Scientific Seminar II: “Advances in the knowledge of truffles and truffle farming”
14 March, 2021 | 12:30 pm | 7:00 pm| Free
Sunday, March 14
“The aroma of truffles: the real treasure. How to preserve and use them after harvest.”
Dr. Eva Guillamon , E uropean Mycological Institute (EMI)
Dra. Laura Mateo-Vivaracho, E uropean Mycological Institute (EMI)
In recent years, questions such as: what is the shelf life of fresh truffles? Why is it so difficult to preserve its aroma? What options do we have today to preserve the truffle in the best possible way? Can the aroma of Tuber melanosporum be reproduced? From a strictly scientific point of view, we are working on finding answers; For this, the aromatic profile of the truffle is being studied, one of the most ephemeral and complicated to preserve. In this presentation, a summary of the results obtained in this regard is offered.
“Towards a more sustainable truffle sector in a warmer and drier future.”

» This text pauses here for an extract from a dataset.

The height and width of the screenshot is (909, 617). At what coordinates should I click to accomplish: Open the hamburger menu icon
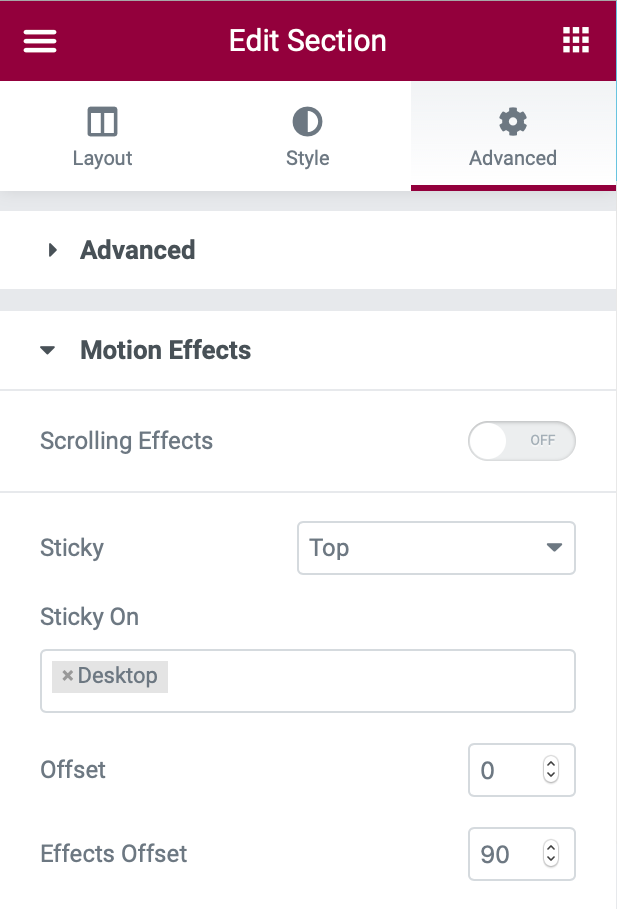click(x=40, y=41)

Ph.D. Ulf Büntgen, Professor of Environmental Systems Analysis Department of Geography, University of Cambridge
Farming of the Périgord truffle (Tuber melanosporum Vitt.) has expanded rapidly during the past decades. With several million km2 of suitable truffle terrain across seven key regions in the Americas, southern Europe, South Africa, and Australasia, the emerging truffle sector generates hundreds of millions of Euros annually. Enhanced cultivation techniques and an ever-growing number of plantations since the mid 2000s not only trigger economic benefits for rural areas, but also increase biodiversity and environmental awareness. Under current and projected climate change, the truffle sector, however, also requires advanced irrigation systems to reduce the risk of drought-induced fluctuations in their annual winter harvests. Understanding the direct and indirect effects of a warmer and drier world on local farmers and international enterprises is fundamental to refine adaptation strategies and decision-making at relevant ecological, socio-political and economic scales. In addition to the threat of anthropogenic climate change, I will also discuss the impact of the current coronavirus pandemic (COVID-19), which hits the truffle sector at an unprecedented rate. Finally, I will synthesise the available evidence and outline its relevance for truffle farmers and businesses to adapt their irrigation systems and management strategies to a warmer and drier future.